Abir Khaled and the Rojava Information Center (RIC) describe how restorative practices are based in prisons for both civilians and Islamic State prisoners, in the prison system run by the Autonomous Administration of Northern and Eastern Syria.
Theater being a space of collaboration, respect, sharing, and engagement can be a path for individuals in prison to reinvent themselves. Ashley Lucas, theater professor at the University of Michigan, shares her experience on South African soil, when she encountered specific aspects of the prison issue in Johannesburg, in an article presented by the theater director and professor, Vicente Concílio.
Hagai El-Ad, director of the Israeli organization B'Tselem writes about Palestinian writer Ghassan Kanafani's first biography.
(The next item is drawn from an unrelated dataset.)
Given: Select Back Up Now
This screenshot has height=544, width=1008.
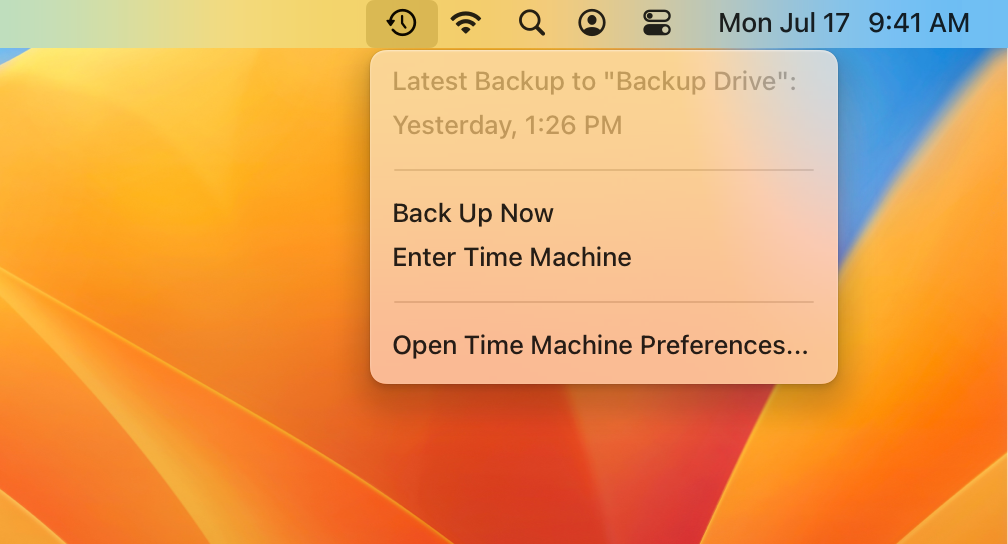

Journalist Denny Rubinstein wrote the story of this historical icon of the Palestinian resistance in Hebrew. At a time when political uncertainties increase for Israelis, the apartheid structure that imprisons Palestinians in the occupied West Bank and Gaza Strip remains endless. There are possible avenues for alliances between Palestinians and people and movements in Israeli civil society who are outraged by the daily human rights violations promoted by the state and by Israeli supremacists. These alliances can strengthen the struggle to defend the dignity of Palestinian lives, as well as the cultural, religious, and literary identity of the historic Palestinian resistance.
In memory of Bira Carvalho (1959 – 2021), we published his and Davi Marcos's photographic essay of the General Department of Socio-Educational Initiatives (Degase), in Rio de Janeiro, as part of the project “Right to Health in the Socio-educational System”, born from a partnership with the British universities of Stirling, Strathclyde and Dundee.
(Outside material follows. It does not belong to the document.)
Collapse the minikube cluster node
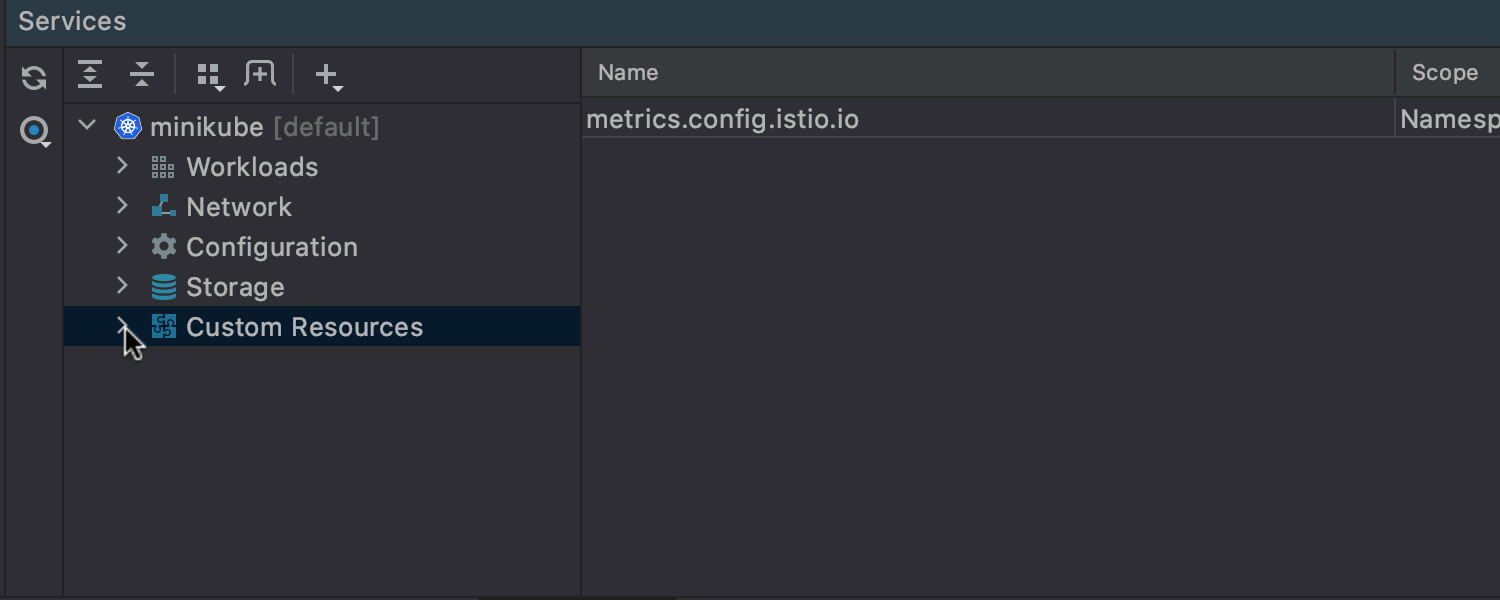This screenshot has height=600, width=1500. point(87,126)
Beginning, middle and a new beginning
In 2020, the Maria e João Aleixo Institute (IMJA) was invited to join the international research network MIDEQ — Migration for Development and Equality — which brings together research institutions from 12 countries in the Global South and is dedicated to studying the phenomenon of migration in these countries in order to support the creation of public policies that guarantee fundamental rights for the migrant population. In Brazil, we are focusing our research on the country’s Haitian immigrant population with whom we also collaborate on initiatives. Accessing Rights in South-South Migration will be the theme of Periferias 9, scheduled for publication in September 2023.
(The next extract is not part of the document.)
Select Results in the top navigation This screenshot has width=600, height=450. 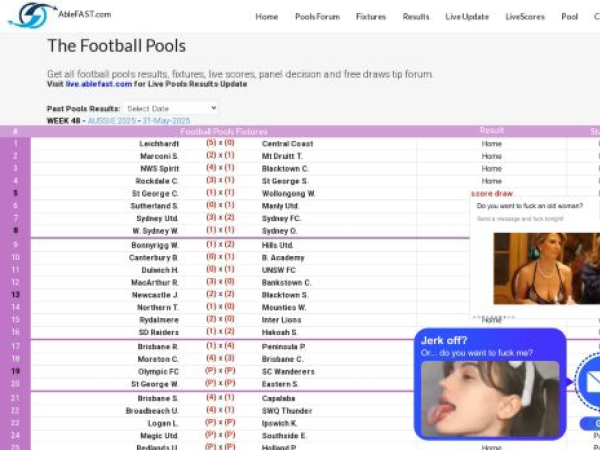click(416, 17)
Periferias 8 special issue Litafrika. Artistic Encounters will be published in June 2023, partnering with Zukiswa Wanner, Stiftung Litar and Strauhof Museum.
Special thanks
Periferias is a realization of the Maria and João Aleixo Institute and the Tide Setubal Foundation. These institutions would like to thank the people who published their writings with us in this issue, and partner institutions MIDEQ — Center for South-South Migration, Inequality and Development, Unibanco Institute, Heinrich Böll Foundation, Observatório de Favelas, and Imagens do Povo, Afrolit Sans Frontieres, and Sur — Conectas Journal. Periferias particularly acknowledges João Calixto for his valuable contribution in coordinating with the authors and illustrators in this edition. A big thanks to the translators, illustrators and collaborators who collectively construct this journal.
May Periferias, dear reader, feed your sense of justice and of indignation against conservative logic, and enrich your imagination with new possibilities of how to think and live democracy radically.